* BEGIN Supplied text *

# "Bear Skins And Stone Knives"



## Simon68

"I'm endeavouring, Ma'am, to construct a mnemonic memory circuit using stone-knives and bear-skins."
Spock to Edith Keeler, "The City On the Edge of Forever".
Star Trek: The Original Series (TOS) 

I remember the first time I saw this STO Classic series episode... it was 1977 (and I was only 9!), but I would never imagine, how strong this memory would stick on my mind. Soon after I started to access the net (1991 or 1992) I searched for a Diorama themed about "TheCity...". They started to pop up, but all of them based on "The Guardian of Forever". Yes, its cool, and I already built one some years ago. There are some versions of it commercially available, but I never saw, just one STO Diorama, based on (I'll call "the hotel room" or flop(?) ... that scene has A LOT of eye candy details... and I thought way never someone tried to build a diorama showing this scene?! 

But over the years I realized why ... this diorama would be heavily based on the figures of Spock and Kirk. Having the presence of Edith Keeler would be a 'must'. For this, it would be necessary to have the skills of a sculptor ... (after all, it is not easy to find out the figures in the scale you want, pose, etc ...
With that in mind, I realized that I would only build this diorama if I could somehow get those figures. And this time has come! I ordered with a local artist sculptor those figures. So I decided to build this dio in dollhouse scale (1:12) approximately.


----------



## Simon68

My first Idea was to capture this scene on the image, i.e. showing just Spock and Kirk.


----------



## Simon68

But them, I thought "If I'll build this DIO, and (of course) use figures, I'll go wild, and also put Edith Keeler (Joan Collins figure) to the scene...

* END Supplied text *

▶ Task set:
1. From the diorama thread, transcribe the passage starting at "But over the" and ending at "just Spock and Kirk.".
2. Answer these from the diorama thread:
(a) In what year did the poster first see the episode?
(b) At approximately what scale was the diorama to be built?
(c) Whose figure stands in for Edith Keeler?

* BEGIN Records *

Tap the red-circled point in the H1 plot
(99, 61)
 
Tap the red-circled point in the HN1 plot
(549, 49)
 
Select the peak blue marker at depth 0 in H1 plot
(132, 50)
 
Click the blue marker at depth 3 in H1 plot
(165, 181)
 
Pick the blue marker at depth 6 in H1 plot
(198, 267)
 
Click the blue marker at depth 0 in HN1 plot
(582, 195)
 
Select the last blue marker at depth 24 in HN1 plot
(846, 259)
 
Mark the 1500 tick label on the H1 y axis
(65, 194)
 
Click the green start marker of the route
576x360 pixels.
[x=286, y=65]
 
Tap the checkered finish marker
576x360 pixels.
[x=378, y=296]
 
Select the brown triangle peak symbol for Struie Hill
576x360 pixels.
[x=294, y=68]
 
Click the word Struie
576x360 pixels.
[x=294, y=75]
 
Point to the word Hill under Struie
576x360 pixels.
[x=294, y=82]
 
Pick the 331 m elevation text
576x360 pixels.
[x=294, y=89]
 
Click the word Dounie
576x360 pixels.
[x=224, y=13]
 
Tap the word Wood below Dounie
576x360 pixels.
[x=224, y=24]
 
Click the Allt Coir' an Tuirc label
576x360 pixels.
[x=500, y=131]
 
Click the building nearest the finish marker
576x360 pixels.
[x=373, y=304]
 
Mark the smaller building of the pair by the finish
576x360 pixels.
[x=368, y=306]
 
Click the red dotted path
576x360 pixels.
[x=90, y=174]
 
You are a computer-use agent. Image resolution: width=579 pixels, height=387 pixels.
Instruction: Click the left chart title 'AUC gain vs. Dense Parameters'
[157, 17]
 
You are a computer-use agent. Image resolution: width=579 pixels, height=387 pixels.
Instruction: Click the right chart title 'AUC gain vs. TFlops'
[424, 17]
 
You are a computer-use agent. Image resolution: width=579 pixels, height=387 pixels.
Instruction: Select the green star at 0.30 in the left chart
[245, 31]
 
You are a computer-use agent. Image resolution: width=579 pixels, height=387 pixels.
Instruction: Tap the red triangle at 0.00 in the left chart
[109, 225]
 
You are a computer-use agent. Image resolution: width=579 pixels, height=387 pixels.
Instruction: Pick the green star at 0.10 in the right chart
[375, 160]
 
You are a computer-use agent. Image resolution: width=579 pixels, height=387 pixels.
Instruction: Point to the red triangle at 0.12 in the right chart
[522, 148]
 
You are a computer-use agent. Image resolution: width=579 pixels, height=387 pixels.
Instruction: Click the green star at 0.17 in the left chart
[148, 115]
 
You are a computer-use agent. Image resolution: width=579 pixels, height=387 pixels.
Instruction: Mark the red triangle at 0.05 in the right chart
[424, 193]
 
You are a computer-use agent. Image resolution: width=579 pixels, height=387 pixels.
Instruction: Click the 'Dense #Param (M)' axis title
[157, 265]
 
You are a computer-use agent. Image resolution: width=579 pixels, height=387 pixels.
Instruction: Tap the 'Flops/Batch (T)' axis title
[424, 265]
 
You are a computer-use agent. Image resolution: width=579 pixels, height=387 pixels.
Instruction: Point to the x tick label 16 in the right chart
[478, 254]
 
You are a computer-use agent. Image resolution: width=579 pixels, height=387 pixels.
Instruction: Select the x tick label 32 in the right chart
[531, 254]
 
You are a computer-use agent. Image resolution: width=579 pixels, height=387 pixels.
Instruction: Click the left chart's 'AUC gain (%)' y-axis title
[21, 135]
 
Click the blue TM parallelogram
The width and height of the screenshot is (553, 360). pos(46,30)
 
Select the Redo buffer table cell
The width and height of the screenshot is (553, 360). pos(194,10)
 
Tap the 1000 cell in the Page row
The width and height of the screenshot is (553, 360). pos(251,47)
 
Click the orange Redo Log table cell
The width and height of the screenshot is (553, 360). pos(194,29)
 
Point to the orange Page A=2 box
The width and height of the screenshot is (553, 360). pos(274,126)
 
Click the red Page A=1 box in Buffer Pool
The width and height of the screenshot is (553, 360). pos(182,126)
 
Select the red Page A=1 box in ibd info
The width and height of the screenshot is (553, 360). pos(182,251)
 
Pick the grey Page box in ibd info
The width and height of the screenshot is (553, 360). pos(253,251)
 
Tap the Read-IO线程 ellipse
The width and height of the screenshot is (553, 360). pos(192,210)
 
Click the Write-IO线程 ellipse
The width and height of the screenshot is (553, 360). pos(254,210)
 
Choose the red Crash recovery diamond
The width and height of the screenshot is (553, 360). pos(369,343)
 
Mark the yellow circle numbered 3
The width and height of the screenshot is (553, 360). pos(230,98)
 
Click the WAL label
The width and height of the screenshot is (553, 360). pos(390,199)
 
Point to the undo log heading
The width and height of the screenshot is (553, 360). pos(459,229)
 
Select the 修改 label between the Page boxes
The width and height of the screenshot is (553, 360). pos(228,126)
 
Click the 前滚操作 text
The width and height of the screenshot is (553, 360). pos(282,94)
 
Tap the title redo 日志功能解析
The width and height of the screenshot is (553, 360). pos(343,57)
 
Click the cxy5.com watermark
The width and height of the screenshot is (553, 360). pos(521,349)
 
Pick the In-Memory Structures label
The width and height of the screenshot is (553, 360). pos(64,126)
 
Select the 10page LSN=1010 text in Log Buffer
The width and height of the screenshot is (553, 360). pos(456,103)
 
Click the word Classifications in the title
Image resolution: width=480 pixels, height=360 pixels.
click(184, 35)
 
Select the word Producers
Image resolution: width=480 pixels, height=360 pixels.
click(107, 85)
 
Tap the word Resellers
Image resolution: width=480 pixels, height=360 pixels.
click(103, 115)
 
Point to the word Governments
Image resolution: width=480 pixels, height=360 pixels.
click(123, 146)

* END Records *

▶ Answers given:
1.
But over the years I realized why ... this diorama would be heavily based on the figures of Spock and Kirk. Having the presence of Edith Keeler would be a 'must'. For this, it would be necessary to have the skills of a sculptor ... (after all, it is not easy to find out the figures in the scale you want, pose, etc ...
With that in mind, I realized that I would only build this diorama if I could somehow get those figures. And this time has come! I ordered with a local artist sculptor those figures. So I decided to build this dio in dollhouse scale (1:12) approximately.


----------



## Simon68

My first Idea was to capture this scene on the image, i.e. showing just Spock and Kirk.

2.
(a) 1977
(b) Dollhouse scale, approximately 1:12
(c) Joan Collins